Another cultural center on campus is Native American Student Affairs, located in the Nugent Building, Room 203. The center focuses on helping American Indian and Alaskan Native students find a sense of community on campus while offering them tools for success both socially and academically. Events previously held by NASA include Feast Friday, where Native American faculty join the students for a meal on campus, various events geared towards mental health healing and awareness and panels with alumni and faculty. 

The Hillel Foundation, in the Hillel Building across from the SUMC, offers space and services for Jewish services on campus. According to the foundation's website, The Hillel Foundation is a space where students “can explore identity, build leadership skills, and engage Jewish life on [their] terms.” The foundation has organized trips to Israel for students, free Shabbat meals and many opportunities for leadership roles.

The Office of Lesbian, Gay, Bisexual, Transgender, Queer and Questioning (LGBTQ) Affairs welcomes students of all genders and sexualities to learn and find support. The center not only offers aid to students in a comfortable space but also holds trainings and programs aimed at educating the campus community. They have a campus-wide training program called Safe Zone that teaches students how to ensure the UA campus is welcoming and inclusive for LGBTQ+ individuals. Also, the center stresses the importance of mental health awareness in the LGBTQ+ community and offers many mental health resources. The center is located in LGBTQ+ Resource Center in the SUMC.

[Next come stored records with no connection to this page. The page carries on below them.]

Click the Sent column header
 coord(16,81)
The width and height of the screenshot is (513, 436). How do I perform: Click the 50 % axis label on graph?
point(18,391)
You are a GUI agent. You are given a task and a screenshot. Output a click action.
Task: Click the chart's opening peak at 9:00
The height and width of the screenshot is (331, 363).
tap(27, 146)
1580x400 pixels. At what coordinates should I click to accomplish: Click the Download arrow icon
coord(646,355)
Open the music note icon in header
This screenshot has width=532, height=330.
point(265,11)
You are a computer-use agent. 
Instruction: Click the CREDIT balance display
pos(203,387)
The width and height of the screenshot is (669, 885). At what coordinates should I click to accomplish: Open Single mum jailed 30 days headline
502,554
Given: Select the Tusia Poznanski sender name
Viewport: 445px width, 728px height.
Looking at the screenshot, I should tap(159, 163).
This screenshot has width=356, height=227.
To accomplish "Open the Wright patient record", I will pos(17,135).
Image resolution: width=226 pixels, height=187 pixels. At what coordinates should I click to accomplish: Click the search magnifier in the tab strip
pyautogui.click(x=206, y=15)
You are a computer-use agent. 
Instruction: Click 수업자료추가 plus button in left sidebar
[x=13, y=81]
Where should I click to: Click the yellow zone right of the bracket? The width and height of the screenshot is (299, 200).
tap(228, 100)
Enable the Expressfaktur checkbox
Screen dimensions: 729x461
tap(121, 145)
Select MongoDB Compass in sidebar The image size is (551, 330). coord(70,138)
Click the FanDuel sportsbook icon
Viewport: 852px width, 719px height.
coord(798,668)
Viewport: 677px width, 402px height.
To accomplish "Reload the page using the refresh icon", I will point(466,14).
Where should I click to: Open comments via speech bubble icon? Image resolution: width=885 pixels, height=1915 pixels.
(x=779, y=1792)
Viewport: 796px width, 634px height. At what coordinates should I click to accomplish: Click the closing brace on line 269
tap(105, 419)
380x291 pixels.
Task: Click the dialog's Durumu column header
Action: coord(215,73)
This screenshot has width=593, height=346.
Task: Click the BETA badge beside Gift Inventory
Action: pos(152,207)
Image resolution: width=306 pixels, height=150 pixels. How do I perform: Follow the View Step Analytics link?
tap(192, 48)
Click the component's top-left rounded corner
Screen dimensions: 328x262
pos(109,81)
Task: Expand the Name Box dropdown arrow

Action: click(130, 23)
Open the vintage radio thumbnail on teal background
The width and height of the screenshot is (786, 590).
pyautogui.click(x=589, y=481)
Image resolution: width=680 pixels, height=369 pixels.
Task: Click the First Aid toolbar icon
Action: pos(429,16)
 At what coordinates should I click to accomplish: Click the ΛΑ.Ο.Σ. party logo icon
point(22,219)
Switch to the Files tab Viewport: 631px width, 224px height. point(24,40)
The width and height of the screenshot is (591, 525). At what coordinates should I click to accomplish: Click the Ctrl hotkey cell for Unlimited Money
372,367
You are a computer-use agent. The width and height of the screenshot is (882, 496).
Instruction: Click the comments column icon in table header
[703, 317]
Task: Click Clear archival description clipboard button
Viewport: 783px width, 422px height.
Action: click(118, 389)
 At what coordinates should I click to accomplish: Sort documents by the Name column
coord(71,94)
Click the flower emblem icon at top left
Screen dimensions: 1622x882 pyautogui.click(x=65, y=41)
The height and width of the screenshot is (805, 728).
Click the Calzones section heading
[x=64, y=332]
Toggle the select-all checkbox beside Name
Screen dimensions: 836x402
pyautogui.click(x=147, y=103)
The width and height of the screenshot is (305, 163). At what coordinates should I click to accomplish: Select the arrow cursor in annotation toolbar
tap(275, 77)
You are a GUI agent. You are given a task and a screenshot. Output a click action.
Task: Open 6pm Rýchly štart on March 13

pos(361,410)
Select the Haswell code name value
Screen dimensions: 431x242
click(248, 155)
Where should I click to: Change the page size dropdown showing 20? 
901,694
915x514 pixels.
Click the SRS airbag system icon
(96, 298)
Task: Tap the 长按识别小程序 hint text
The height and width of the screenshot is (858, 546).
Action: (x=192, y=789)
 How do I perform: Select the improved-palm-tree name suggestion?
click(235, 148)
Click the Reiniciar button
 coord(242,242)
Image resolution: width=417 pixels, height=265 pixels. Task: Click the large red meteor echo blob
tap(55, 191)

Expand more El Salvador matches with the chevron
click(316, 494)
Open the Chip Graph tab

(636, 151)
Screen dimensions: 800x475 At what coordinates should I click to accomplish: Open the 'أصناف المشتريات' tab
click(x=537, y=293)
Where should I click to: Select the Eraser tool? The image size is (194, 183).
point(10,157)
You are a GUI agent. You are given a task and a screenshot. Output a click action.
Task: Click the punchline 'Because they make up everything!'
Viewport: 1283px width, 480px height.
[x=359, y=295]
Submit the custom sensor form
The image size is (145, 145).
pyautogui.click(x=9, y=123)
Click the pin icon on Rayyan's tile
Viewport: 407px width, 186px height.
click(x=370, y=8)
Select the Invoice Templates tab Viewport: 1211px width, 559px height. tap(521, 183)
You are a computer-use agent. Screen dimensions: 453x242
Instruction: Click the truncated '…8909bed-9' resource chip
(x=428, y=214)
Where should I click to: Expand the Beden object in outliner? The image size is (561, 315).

The Women and Gender Resource Center is located inside the Center for Student Involvement and Leadership on the fourth floor of the SUMC. According to the center’s website, the WGRC “is an inclusive on-campus student center which strives to create change on campus in response to sexism and misogyny, doing social justice work at the intersection of many identities such as sex, gender identity, gender expression, race, class, sexual orientation, ethnicity, and disability.” The center has programs dedicated to educating the campus on gender equity and issues that have a major impact on campus such as sexual assault and mental health. 

Fostering Success is a program at the UA geared toward offering overall support to those individuals previously or currently in the foster care system and students facing homelessness and housing insecurity. They offer aid for those newly navigating the university system, whether it be applications or FAFSA. The program also works to “provide a space for each individual to be heard, to learn, and to grow in the way that suits them best,” according to the Fostering Success website. The program is located in the SUMC. 

International Student Services supports international students as they acclimate to life at the UA. They offer aid with filing for visas, applications and even finding a ride from the airport. According to the ISS website, “Through advising and programs, [the center] provides immigration, academic, and personal support, as well as opportunities for friendship and leadership.” The center is located at the International Student Services Global Center. 

The many cultural and resource centers on the UA campus are available to students who seek aid while getting accustomed to their new environment or want support any time throughout their years on campus. Each center seeks to enhance the UA experience for all students.